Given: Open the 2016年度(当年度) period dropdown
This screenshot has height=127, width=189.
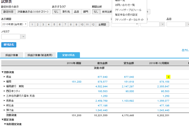Looking at the screenshot, I should pos(14,24).
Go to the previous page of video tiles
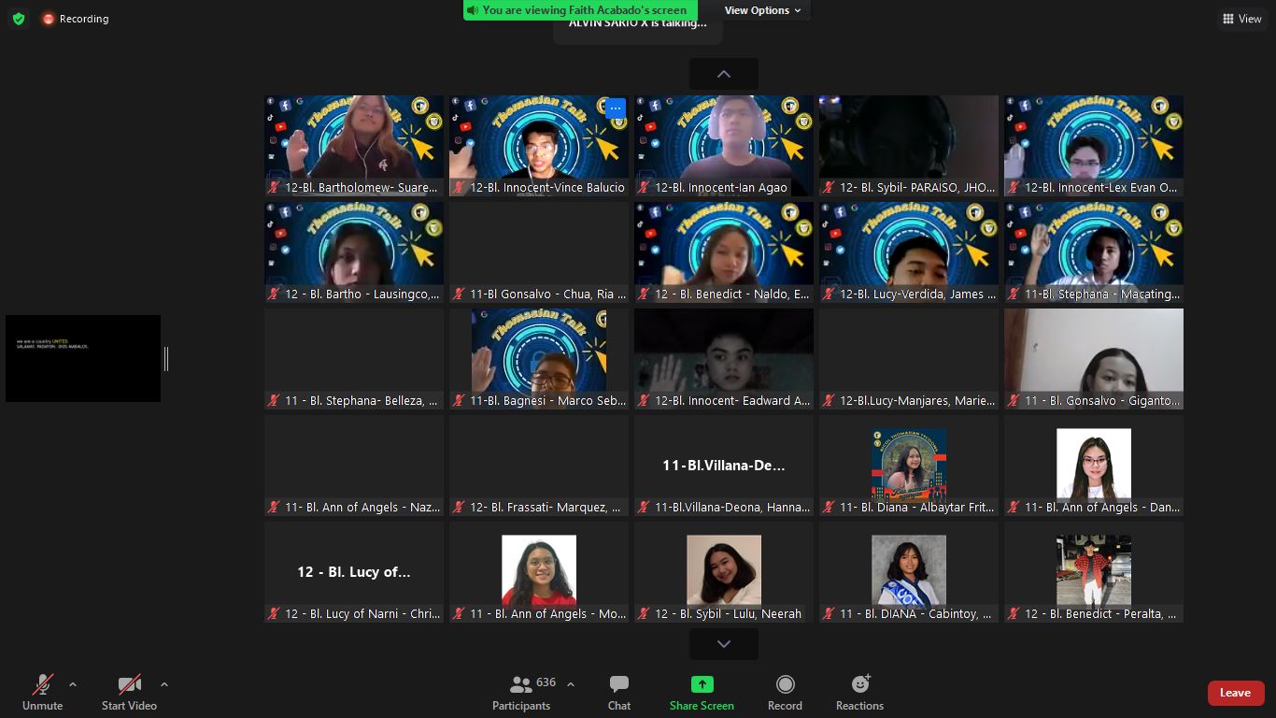Screen dimensions: 1276x718 (x=724, y=74)
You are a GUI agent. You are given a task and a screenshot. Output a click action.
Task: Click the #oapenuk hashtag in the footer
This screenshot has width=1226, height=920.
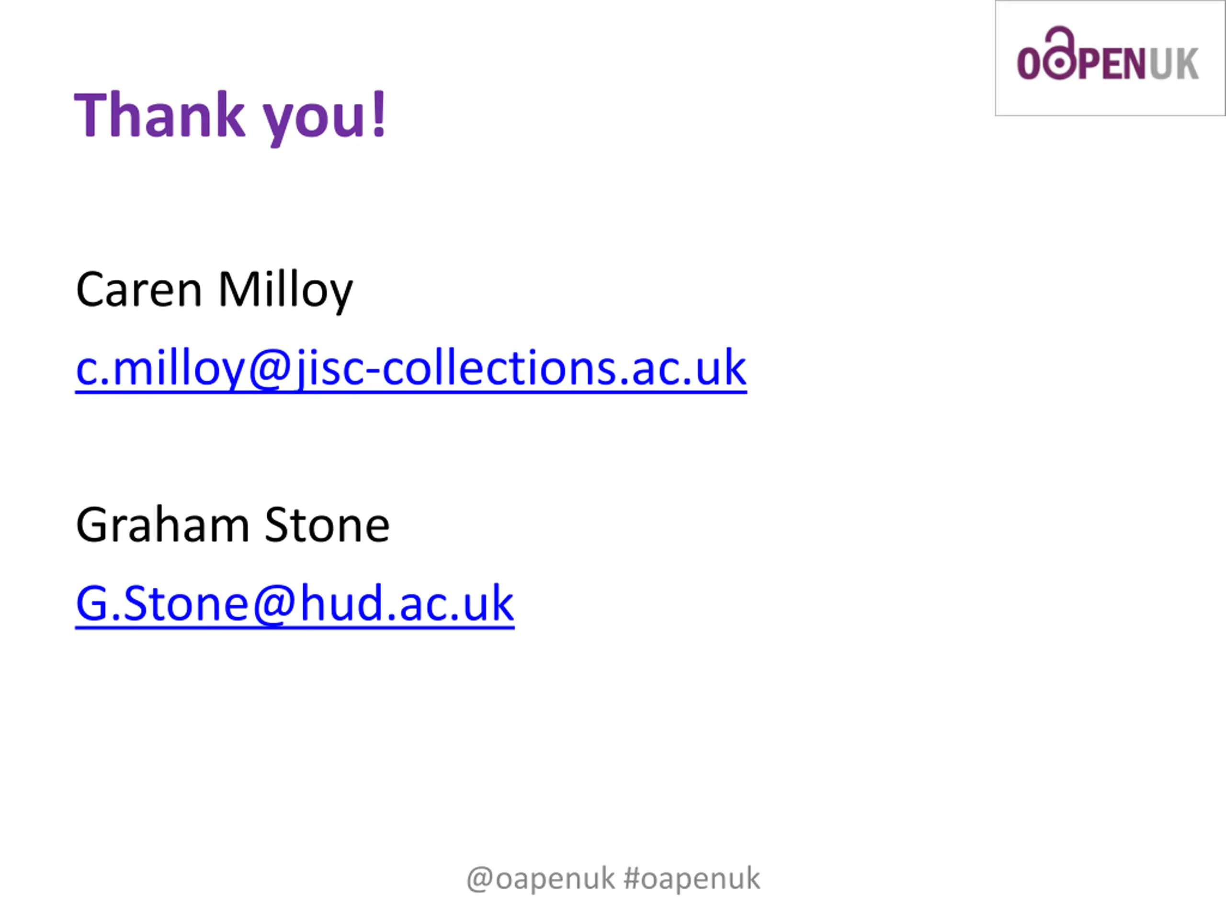pos(692,879)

**REQUIRED WORK:** In the copy, only the lines from the one holding "This screenshot has height=127, width=189." through the end of the listing above should appear, retyped exactly, both ends included, with no pictures.

**OUTPUT OF THE EXERCISE:**
This screenshot has height=127, width=189.
Looking at the screenshot, I should pos(14,24).
Go to the previous page of video tiles
Screen dimensions: 1276x718 (x=724, y=74)
You are a GUI agent. You are given a task and a screenshot. Output a click action.
Task: Click the #oapenuk hashtag in the footer
This screenshot has width=1226, height=920.
pos(692,879)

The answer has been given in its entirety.